Damals wurde die Wüste noch von Touristen bereist, sie kamen gruppenweise in Jeeps, benahmen sich in der lokalen Gesellschaft wie Außerirdische und wurden von den Algeriern auch als solche empfunden. Josef aber kam allein und stand nach einigen Tagen der Akklimatisation im französisch-arabisch geprägten Algier, das ihm wie die levantinische Schwester Marseilles erschien, mit seinem kleinen Rucksack an einer Bushaltestelle und dem Ziel, so südlich wie möglich zu kommen. Doch nach zwei Etappen mit dem Bus durch die Gebirge von Tell- und Saharaatlas, merkte er, dass er anonym blieb, so nicht in das Leben der Menschen vor Ort eindringen würde.
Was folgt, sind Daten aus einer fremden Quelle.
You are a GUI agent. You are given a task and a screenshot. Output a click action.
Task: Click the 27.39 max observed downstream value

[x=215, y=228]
Also stellte er sich mit der Daumen-nach-oben Geste an den Straßenrand und begann eine über zweieinhalbtausend Kilometer führende Reise als Autostopper durch die Sahara. Wenn überhaupt ein Fahrzeug kam, in der Mehrheit waren dies Lastwagen, hielten die Fahrer an und nahmen ihn für eine Etappe, bis zur nächsten Oase, auch mit. Dort aber ließen sie ihn nicht nur einfach aussteigen, sondern stellten ihm oft die Familie der Schwester, eines Cousins oder eines Freundes vor, die ihn herzlich aufnahmen, bewirteten und übernachten ließen. Und selbst am nächsten Tag noch, wurde er in vielen Oasen dann mit Proviant und frischem Wasser für seinen Kanister ausgestattet und oft einem weiteren Bekannten übergeben, der ihm Mitfahrgelegenheit für die nächste Etappe bot.
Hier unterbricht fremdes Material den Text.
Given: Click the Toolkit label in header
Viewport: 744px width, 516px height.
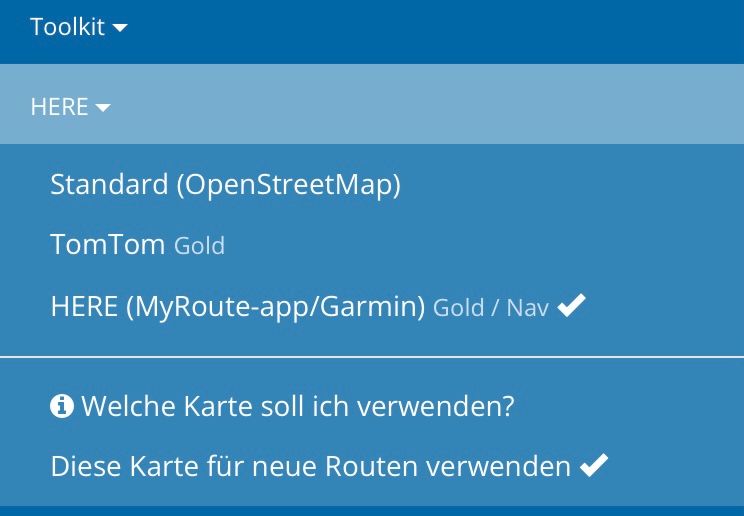Looking at the screenshot, I should point(67,27).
Josef war in diesen Wochen vom Touristen zum Reisenden geworden, zu einem geachteten Teil der Menschen vor Ort. Er lebte in einer Gesellschaft, deren Wurzeln nicht im rücksichtslosen Erstreben Einzelner nach mehr gesellschaftlich anerkannten Gütern als Andere, sondern durch Zusammen-Leben funktionierte. Der hierzulande vermeintlichen, und von den skrupellosesten der egomanischen Einzelkämpfer nur am geschicktesten missbrauchten, sogenannten, Rechtssicherheit, bedarf es in dieser Gesellschaft nicht. Dort wird nicht der am meisten geachtet, der es auf die rücksichtsloseste Weise zum größten, in Steueroasen versteckten, Vermögen gebracht hat, sondern der, der den größten Beitrag zum Wohlergehen aller Bürger einer Oase leistet.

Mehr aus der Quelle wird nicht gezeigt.